Microsoft released a patch yesterday that should be installed promptly on all Windows computers. Most of you will find that it was installed automatically on Monday night. If your computer restarted last night, you’re almost certainly fine – but be alert in case the Windows update icon is trying to get your attention from the lower right corner of your screen! If you want to make sure it was installed, look in the update history on your computer for KB2286198, the reference number for Microsoft’s security bulletin.
The patch fixes a particularly nasty vulnerability, yet another way that the bad guys could take control of your computer and force it to do evil deeds just by luring you to a poisoned web page or convincing you to click on the wrong thing. Microsoft normally issues all its patches on a regular schedule, every second Tuesday of each month, but it released this one “out of band”, when it was ready, because it was particularly threatening and is being actively exploited by fast-spreading viruses in the wild. Here’s an article about the emergency patch, and here are a few more details.

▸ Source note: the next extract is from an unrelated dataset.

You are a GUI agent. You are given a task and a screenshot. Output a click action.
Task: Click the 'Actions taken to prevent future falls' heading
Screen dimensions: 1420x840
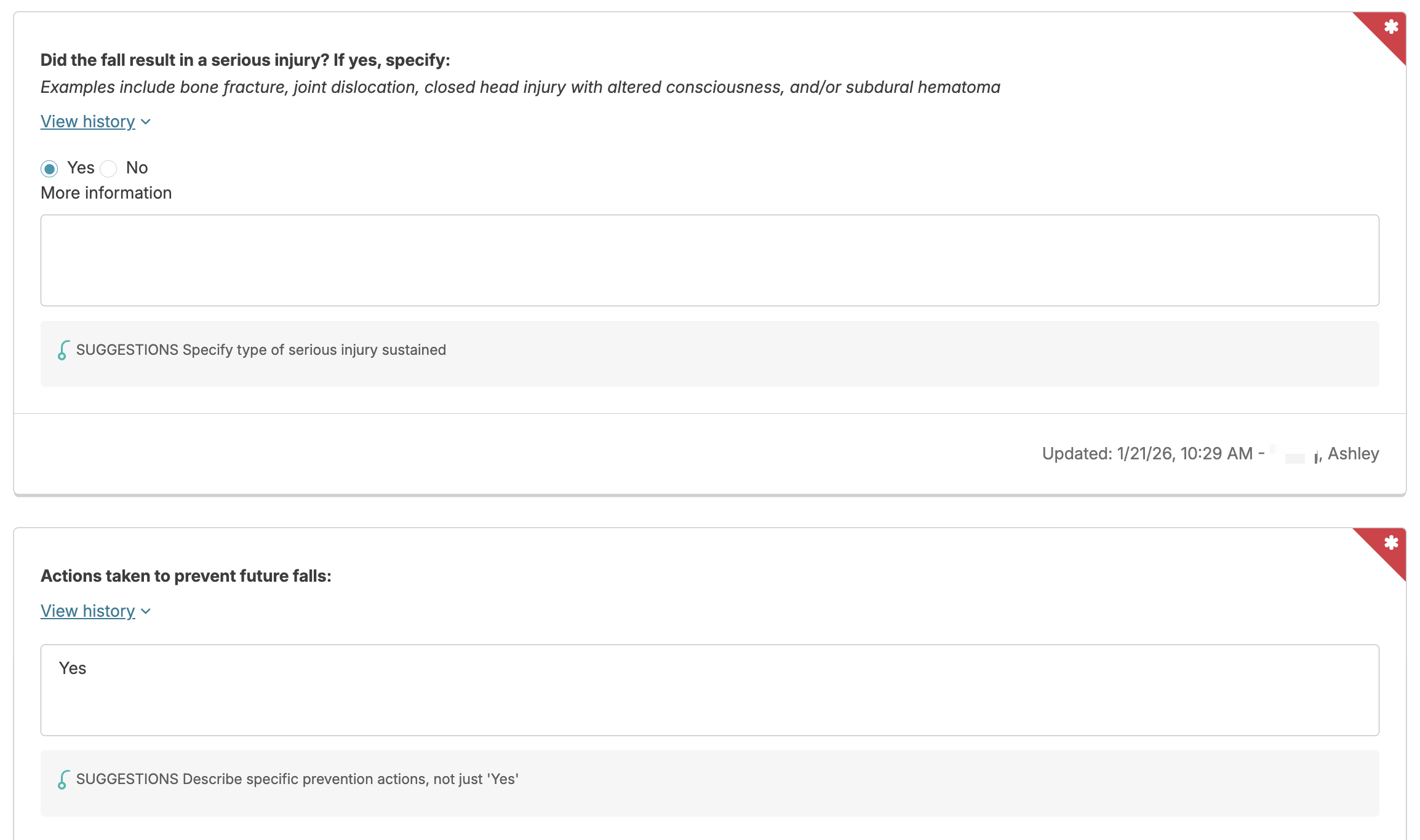point(186,576)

If you are running Windows XP and you have been reasonably diligent, then you installed Service Pack 3 more than two years ago. It is worth noting that Microsoft recently dropped its extended support for Windows XP Service Pack 2 and therefore did not deliver this security patch for those systems. Again, this doesn’t affect those of you running Windows XP Service Pack 3 (look in Control Panel / System if you’re curious). If you have an ancient system, however, or you have avoided service packs for religious reasons, you are at significant risk. (If you’re running a Windows 2000 computer, simply assume it will be taken down at any time. There is no reasonable way to keep it safe if it has an Internet connection.)
Be careful out there! Always follow the rules for safe computing!